Emerging market currencies have taken the brunt of the sell-off. The Mexican peso is down more than 20% from last year with half of the decline taking place since the election. Fears of rising inflation led the Bank of Mexico to raise rates by 50 basis points yesterday – its fourth move this year – to the highest level since 2009. Still, the Bank expects that inflation will notch above its 3% target next year while growth could slow given the “the new international environment.”
The Chinese currency also remained under pressure in recent days as capital outflows intensified. The People’s Bank of China allowed the yuan to depreciate by way of its daily fix by nearly 2% to the U.S. dollar from early-November –a record eleven consecutive days of declines. The weaker renminbi-dollar fix prevented the yuan from appreciating vis-à-vis its other trading partners, and potentially denting already slowing growth.
The U.S. dollar strength, which, last week was more related to anticipated changes in policy, was this week, supported by strong domestic economic data and Fed comments. On the data front, homebuilding activity surged to a nine-year high, and while partly related to Hurricane-related weakness in the prior month, it nonetheless painted a picture of strengthening residential investment. Weekly initial jobless claims indicated that 19 thousand fewer Americans filed for unemployment, a 43-year low, suggesting that the labor market continued to make good progress. Importantly, job and income gains appear to also be manifesting in higher consumer spending with retail sales rising 0.8% in October, building on September’s upwardly revised gain of 1%. Taken together, this marks the best performance in over two years, and bodes very well for consumer spending in Q4.

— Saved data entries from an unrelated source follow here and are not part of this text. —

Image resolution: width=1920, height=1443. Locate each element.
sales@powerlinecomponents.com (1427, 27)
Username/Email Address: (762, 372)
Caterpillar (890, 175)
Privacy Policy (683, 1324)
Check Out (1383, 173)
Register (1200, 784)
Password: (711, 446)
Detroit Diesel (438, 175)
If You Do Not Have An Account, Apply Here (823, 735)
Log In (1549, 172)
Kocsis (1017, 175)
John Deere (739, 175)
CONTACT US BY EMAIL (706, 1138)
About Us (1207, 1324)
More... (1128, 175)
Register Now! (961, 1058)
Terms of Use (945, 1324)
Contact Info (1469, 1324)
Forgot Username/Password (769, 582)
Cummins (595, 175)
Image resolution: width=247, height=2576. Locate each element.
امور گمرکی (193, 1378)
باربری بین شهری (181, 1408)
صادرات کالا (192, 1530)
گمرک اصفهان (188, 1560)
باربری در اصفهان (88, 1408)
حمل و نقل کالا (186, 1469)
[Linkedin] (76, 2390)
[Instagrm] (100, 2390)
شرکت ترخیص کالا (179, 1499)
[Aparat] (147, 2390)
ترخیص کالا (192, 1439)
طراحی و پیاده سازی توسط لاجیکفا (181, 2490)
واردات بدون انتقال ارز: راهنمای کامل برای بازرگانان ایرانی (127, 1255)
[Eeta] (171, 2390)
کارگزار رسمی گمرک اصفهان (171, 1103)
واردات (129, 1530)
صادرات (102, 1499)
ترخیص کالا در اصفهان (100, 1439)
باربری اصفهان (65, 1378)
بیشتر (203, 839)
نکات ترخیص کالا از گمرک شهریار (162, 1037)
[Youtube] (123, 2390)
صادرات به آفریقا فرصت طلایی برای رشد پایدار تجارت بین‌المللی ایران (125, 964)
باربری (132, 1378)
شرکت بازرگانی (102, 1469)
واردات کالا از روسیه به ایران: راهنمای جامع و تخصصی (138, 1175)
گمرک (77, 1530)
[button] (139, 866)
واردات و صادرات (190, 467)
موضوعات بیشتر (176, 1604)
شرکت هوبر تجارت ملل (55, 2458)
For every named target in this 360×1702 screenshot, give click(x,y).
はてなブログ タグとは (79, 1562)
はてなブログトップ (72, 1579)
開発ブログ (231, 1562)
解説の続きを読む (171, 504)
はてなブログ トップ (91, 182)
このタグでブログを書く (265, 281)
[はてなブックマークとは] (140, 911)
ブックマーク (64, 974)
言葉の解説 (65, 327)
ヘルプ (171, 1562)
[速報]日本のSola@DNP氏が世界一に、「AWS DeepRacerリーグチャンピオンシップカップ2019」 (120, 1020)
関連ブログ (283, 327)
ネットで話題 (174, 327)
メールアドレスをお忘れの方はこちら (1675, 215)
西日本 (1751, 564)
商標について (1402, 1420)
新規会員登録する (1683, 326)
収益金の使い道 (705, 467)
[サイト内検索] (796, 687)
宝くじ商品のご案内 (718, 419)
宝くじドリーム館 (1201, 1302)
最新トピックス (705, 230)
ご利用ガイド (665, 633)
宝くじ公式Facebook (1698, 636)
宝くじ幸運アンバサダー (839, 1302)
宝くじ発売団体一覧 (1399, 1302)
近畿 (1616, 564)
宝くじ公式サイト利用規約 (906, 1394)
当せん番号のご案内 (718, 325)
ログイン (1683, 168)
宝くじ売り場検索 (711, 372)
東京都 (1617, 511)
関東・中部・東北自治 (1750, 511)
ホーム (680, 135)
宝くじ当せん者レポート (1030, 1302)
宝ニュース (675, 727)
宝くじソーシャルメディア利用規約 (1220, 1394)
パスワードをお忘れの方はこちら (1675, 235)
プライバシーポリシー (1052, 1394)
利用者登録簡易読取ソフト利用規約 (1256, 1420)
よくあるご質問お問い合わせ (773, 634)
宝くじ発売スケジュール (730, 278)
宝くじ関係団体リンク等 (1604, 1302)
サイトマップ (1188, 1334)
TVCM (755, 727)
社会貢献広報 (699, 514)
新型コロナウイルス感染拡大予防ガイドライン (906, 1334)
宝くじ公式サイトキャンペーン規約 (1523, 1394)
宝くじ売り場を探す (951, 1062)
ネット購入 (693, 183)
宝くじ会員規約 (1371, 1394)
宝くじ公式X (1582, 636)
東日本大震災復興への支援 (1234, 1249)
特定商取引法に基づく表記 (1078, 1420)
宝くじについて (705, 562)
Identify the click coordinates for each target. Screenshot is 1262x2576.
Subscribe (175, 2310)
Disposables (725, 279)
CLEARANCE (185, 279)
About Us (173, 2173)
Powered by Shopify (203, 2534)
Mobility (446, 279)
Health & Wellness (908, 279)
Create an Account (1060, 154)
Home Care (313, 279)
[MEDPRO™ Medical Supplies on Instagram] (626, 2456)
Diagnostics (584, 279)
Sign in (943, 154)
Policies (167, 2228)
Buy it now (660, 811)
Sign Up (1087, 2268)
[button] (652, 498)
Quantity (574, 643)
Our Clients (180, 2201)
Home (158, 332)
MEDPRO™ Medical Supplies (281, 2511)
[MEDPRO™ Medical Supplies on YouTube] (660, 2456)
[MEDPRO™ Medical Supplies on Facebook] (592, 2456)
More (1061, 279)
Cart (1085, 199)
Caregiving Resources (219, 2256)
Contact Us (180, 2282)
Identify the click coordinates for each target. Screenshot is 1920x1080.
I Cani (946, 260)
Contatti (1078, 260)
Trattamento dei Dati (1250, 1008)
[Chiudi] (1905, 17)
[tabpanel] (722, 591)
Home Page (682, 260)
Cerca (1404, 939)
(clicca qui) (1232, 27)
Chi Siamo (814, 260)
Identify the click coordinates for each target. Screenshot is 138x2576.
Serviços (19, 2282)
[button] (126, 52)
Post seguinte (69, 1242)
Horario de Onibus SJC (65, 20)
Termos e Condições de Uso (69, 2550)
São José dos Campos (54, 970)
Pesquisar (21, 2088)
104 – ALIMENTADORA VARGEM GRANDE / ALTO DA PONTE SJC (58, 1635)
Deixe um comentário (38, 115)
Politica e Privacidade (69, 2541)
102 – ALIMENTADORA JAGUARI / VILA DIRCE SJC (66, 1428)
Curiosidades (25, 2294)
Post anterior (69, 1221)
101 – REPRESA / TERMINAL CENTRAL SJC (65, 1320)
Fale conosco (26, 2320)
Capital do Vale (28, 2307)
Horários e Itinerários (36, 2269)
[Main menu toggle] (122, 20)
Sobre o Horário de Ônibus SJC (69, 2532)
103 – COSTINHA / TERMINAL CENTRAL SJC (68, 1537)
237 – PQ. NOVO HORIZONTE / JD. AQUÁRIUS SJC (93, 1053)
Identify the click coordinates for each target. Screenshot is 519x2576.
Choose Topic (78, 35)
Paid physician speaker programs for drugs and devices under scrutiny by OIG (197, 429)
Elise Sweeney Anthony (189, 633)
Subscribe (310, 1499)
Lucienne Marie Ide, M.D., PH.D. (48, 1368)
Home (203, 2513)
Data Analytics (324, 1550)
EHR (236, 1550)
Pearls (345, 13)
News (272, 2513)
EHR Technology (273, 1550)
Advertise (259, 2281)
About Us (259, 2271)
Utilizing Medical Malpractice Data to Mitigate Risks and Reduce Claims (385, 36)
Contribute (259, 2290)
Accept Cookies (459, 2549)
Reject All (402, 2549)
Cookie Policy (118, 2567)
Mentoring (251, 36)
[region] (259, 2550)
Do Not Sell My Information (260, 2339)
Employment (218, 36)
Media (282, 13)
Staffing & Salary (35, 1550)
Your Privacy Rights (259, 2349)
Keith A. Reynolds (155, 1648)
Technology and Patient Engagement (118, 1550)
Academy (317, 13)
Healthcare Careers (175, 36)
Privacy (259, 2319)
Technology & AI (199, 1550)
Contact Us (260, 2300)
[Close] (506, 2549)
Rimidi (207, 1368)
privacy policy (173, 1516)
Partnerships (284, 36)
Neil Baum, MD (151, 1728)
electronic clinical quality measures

Despite core inflation moderating to 2.1% in October from 2.2% the previous month, the headline measure ticked up to 1.6% as drag from energy prices dissipates. While this remains below the Fed’s 2% target, the Fed appears increasingly comfortable that it will rise to target over the medium term. The Fed also is appears hesitant to further delay the rate hike, with Chair Yellen suggesting in her Congressional Testimony this week that such a move risks having to raise it faster thereafter and encouraging excessive risk taking. A December hike appears to be in the bag.